- Exercise:
Each line below from the "Given: Click orange avatar of rank 002 user" line through the "Where should I" line, those two included, must be restated word for word; the pictures must not be.

- Exercise material:
[Start of Attachment]

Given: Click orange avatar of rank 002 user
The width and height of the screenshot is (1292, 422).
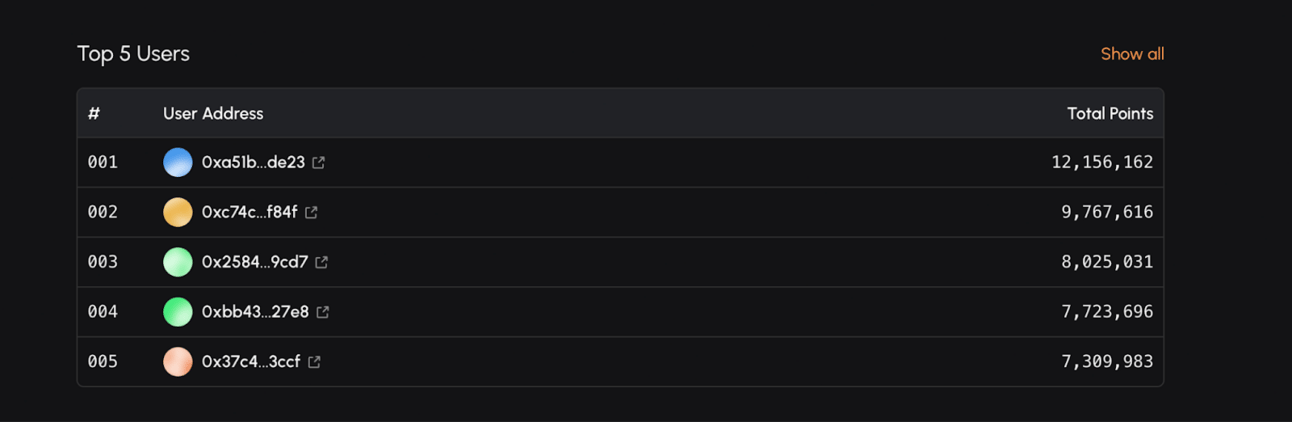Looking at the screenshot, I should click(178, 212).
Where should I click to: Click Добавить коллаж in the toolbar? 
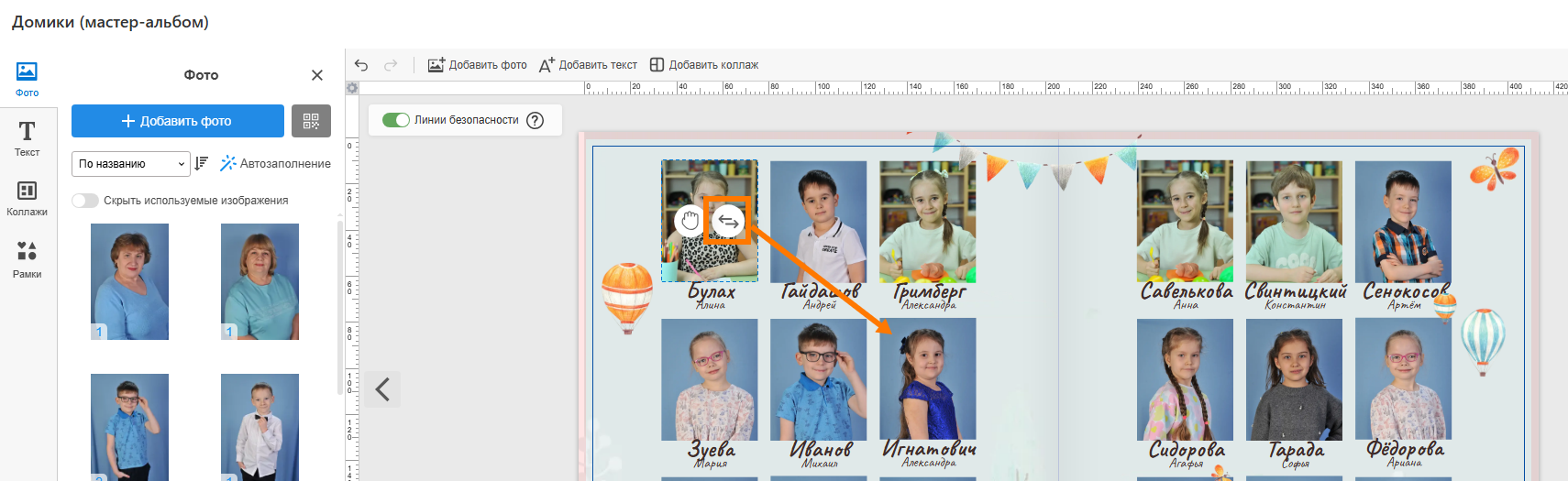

[End of Attachment]
[Start of Attachment]

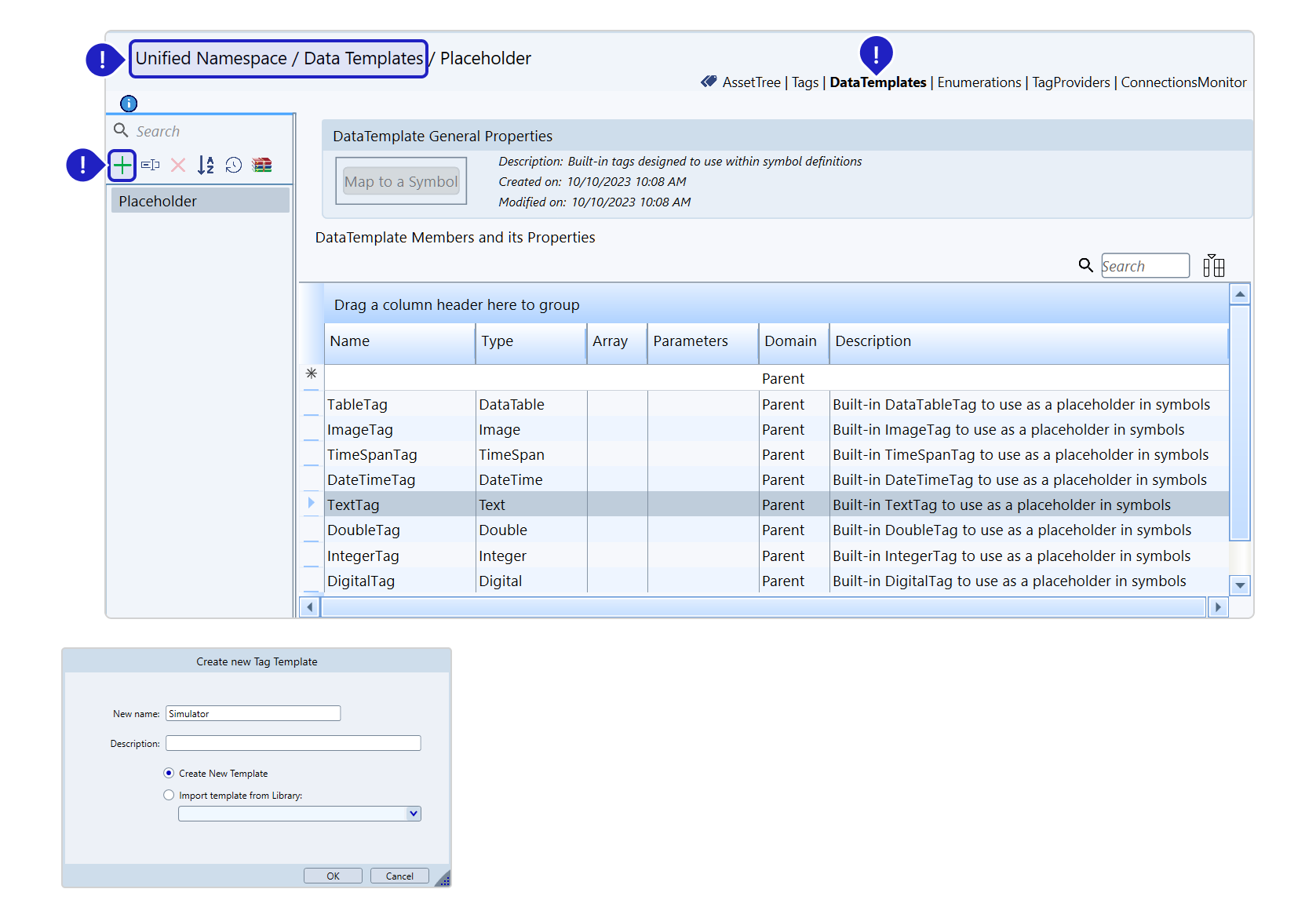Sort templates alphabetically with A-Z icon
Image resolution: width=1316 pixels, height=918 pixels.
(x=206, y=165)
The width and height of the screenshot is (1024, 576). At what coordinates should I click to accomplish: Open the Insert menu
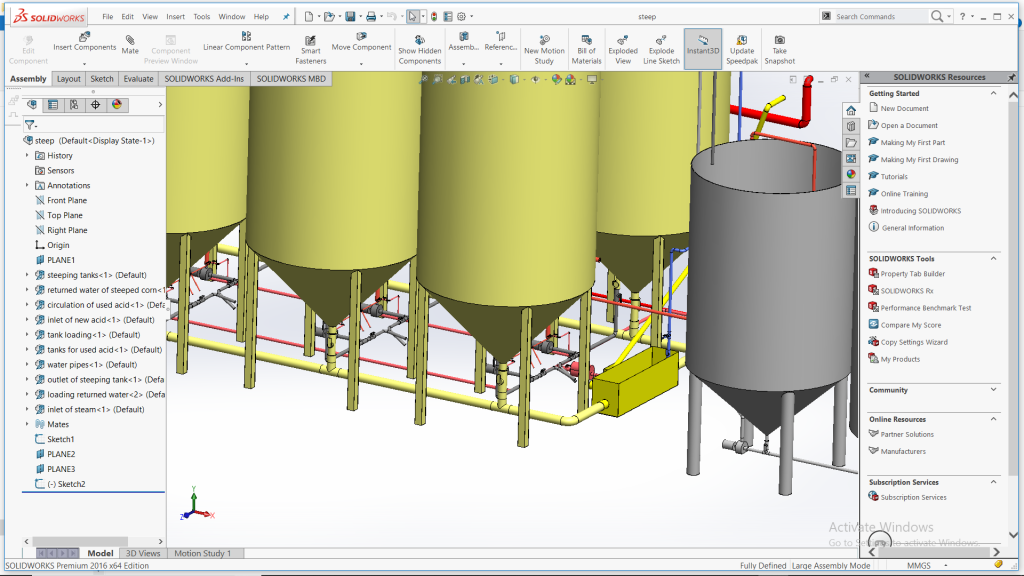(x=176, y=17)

[End of Attachment]

- Task solution:
Given: Click orange avatar of rank 002 user
The width and height of the screenshot is (1292, 422).
Looking at the screenshot, I should click(178, 212).
Where should I click to: Click Добавить коллаж in the toolbar? 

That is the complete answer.